Foreword
In the previous post,
I had proposed that we frame our news item grouping and similarity problem as a Binary Classification problem where news items are classified using various techniques of Semantic Textual Similarity (STS).
I had propose 2 broad approaches:
- Supervised machine learning approach
- Here where we are required to create a large binary labelled training dataset. This dataset establishes the correlation between various features of pairs of news content and the final label assigned to the pair — similar (1) or dissimilar (0)
- We are required to make feature engineering choices. That is to say, that we train the machine by feeding it
- Cosine difference (and other comparative distances) between the document vectors of the news content pair respectively
- Cosine difference (and other comparative distances) between the sentence embeddings of the title.
- Intersection set or some weighted score of the named entities (such as orgs, people, etc..) recognized by such commercial software as Spacy.io
- Heuristic “Jugaad” approach
- Here we don’t employ machine learning. Why? Because we don’t have enough labelled training data. In stead we take the features that we identified above — cosine distance between doc vectors, weighted score of the common named entities and perhaps other metrics such as the levenshtein (edit) distance between the titles
- -- and we engineer a jugaad equation and threshold — or logical function — out of all these metrics, such that this threshold comparison or function returns 0 (dissimilar) or 1 (similar).
if (['content_similarity']>0.95) & (['size_intersection']>2) & (['weighted_score']>100) then return 1 #SIMILAR else reutrn 0 #DISSIMILAR
There are 2 main differences between the two approaches
- In the second approach our coder jugaads a heuristic function that return boolean for similarity/dissimilariy. In this approach the human coder peruses the data available to her and designs such a heuristic through trial and error. In the first approach the machine essentially automates the human jugaad and constructs this function.
- So that the machine is able to beat the human being in perusing the data, the machine needs training data with input/label rows as shown in fig. 1. . Approach 1. hence needs a huge training dataset. This training dataset needs to have correct labels (“Similar” or “Dissimilar”) assigned to pairs of news content. These labels need to be human supervised and accurate. This is a mammoth undertaking that can only be done with incentives for the human data entry participants.
The Data Wants to Know! - vagaries of journalism.
In this post, I propose that what I formulated as a binary classification — labels = 0 or 1 — is in fact a multi-label classification problem.
In modern newsrooms, a large number of reports come from news agencies and syndicated content. This is why, many a times, we will see the same PTI or Reuters — both news agencies — report carried by Moneycontrol and Times of India.

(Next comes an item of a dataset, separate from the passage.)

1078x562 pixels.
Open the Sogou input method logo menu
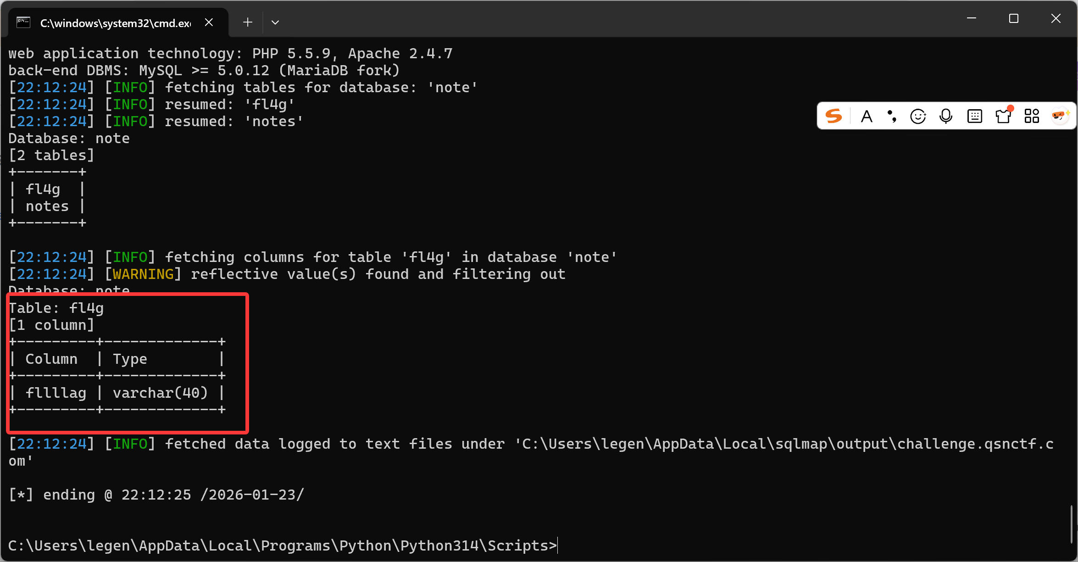[834, 116]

There is however, a catch — the titles or “headlines” of a news items is the mandate of the editor of the newspaper. Thus it is possible that identical reports with nearly the same content will have totally different titles. Additionally,
Secondly, it is well within the purview of the newspaper — and they often exercise this prerogative — to change only a few phrases in the news agency copy before carrying it. Thus the exact same report will appear as distinct strings to the computer. (Here is where the metric levenshtein distance comes handy)
Thirdly, we might not want to show various versions of the same Reuters/PTI report to the user.
Lastly, on the same day two newspapers might refer to the same event — fed raising interest rate as — “Fed raises interest rates, causing the market to crash” , “Copper rises after interest rates hiked”
I propose that we introduce nuances to the similarity level of articles. This way, the news app ui will be able to make better decisions pertaining to User Experience on the exact kind of similarity. That is, news app ui may chose to act differently to same articles from news agency vs. those that are different takes on the same event.
When I fetch news data from news api, I see mainly 4 kinds of relationships between article pairs.
- UNRELATED:
- RELATED
There is typically a chronology here.
- PARAPHRASES
- IDENTICAL
Another scheme of classification
Another scheme of classification would be to classify a pair of news items with their real life journalistic phenomena. For example
- Unrelated
- Same real life event different outlets
- Same Agency Report in different outlets
- Identical reports in the same outlet
- Chronologically related articles
- Topically related articles
This might be better for the App UI to make decisions.